▸ **Work request 1**
Translate this sentence from the employment law article below into Spanish: "Key to this case was the concept of ‘freely given mutual consent’."
▸ **Work request 2**
Write the next part of the article below about the Direct Line dismissal case, starting after its final sentence.

▸ **Document section**
--*--

A recent Employment Tribunal Appeal (‘EAT’) case demonstrated the potential for dismissal-related claims to arise even when an employer believes they have agreed to termination by mutual consent. How can employers protect themselves against the potential of such liabilities arising in similar circumstances?
An employee of Direct Line brought a claim for, amongst other things, unfair dismissal and discriminatory dismissal, asserting that he had been ‘tricked’ into agreeing to the terms of a permanent health insurance scheme, the implication of which he claimed not to have understood: the termination of his employment.
The claimant had Autism Spectrum Disorder, which, combined with periods of anxiety and depression, resulted in him being absent from work for a period of two to three years. Direct Line worked with the claimant (including making a series of reasonable adjustments) to enable him to return to work. However, this was unsuccessful and ultimately a medical assessment indicated that the claimant would never be able to return to work.
Following this, Direct Line informed the claimant of a scheme (provided by their health insurance provider) that would cover his salary in the event of incapacity. Ultimately, the claimant agreed to enter this scheme, and this resulted in his employment being terminated. The employer then sent him a letter mistakenly describing the claimant as having been ‘dismissed’ on grounds of capability. This in part formed the basis upon which the claimant later sought to assert that he had, in fact, been dismissed.
Key to this case was the concept of ‘freely given mutual consent’. The EAT stressed the importance of looking at ‘the substance of the matter and not the words used’. It was held that the claimant had not been ‘tricked’ into entering into the scheme and there was nothing to suggest deceitful or coercive behaviour on the part of the employer. The parties had engaged in a process of negotiation and discussion, and there was sufficient opportunity for the claimant to seek legal advice. Moreover, the claimant’s participation (e.g. raising specific queries directly with the insurer) demonstrated that he proactively pursued the scheme, agreeing to the termination of his employment ‘because he wanted to take advantage of it’.

--*--

▸ **Data shown**
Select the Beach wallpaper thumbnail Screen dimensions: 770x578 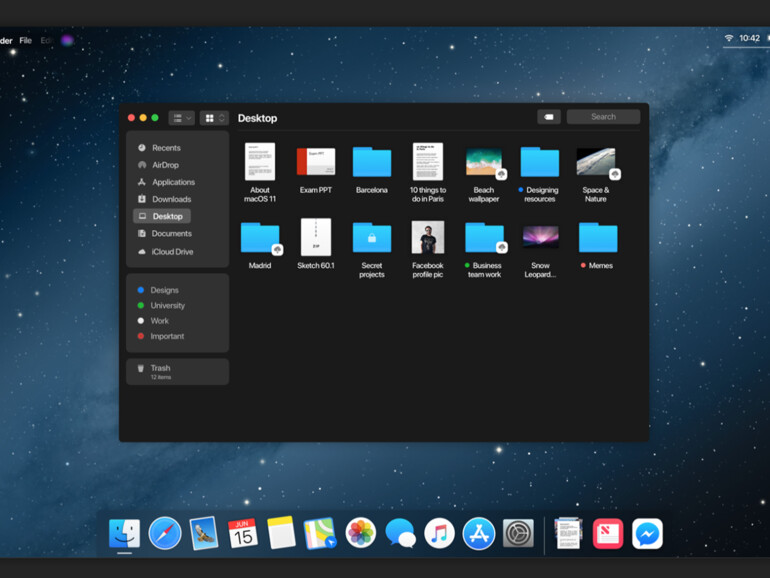(x=484, y=163)
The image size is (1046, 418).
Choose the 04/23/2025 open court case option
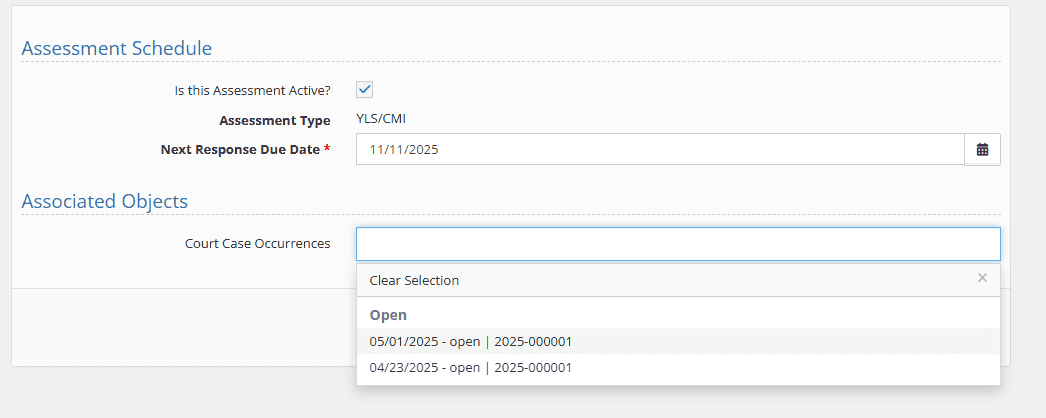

--*--

▸ **Response box 1**
La clave de este caso fue el concepto de «consentimiento mutuo otorgado libremente».

▸ **Response box 2**
Key facts in coming to this conclusion included:-
- Upon being initially informed about the insurance scheme, the employer had explained its implications with regards to termination of the claimant’s employment.
- In subsequent emails, the employer stressed the need for the claimant to make an informed decision, once more making clear that acceptance would result in the termination of the claimant’s employment.
- The employer understood that the claimant had spoken directly with the insurance provider as to the practicalities of receiving payments post-termination of employment – indicating awareness of the consequences of the scheme upon his employment.
- At the final meeting formally terminating his employment, the claimant stated that he understood the situation and requested confirmation of termination in writing.
Taking into account the wider context, the fact that the employer’s subsequent letter incorrectly referred to the claimant as having been ‘dismissed’ was held not to have been a ‘dismissal’ and the EAT agreed with the Employment Tribunal that the claimant had not been dismissed.
This case is a reminder to keep detailed records during any processes carried out. Here, the existence of minutes of meetings, email records and evidence that showed that the claimant was made aware that his employment would end (if he agreed to the terms of the health insurance scheme) were key to the employer successfully defending this claim.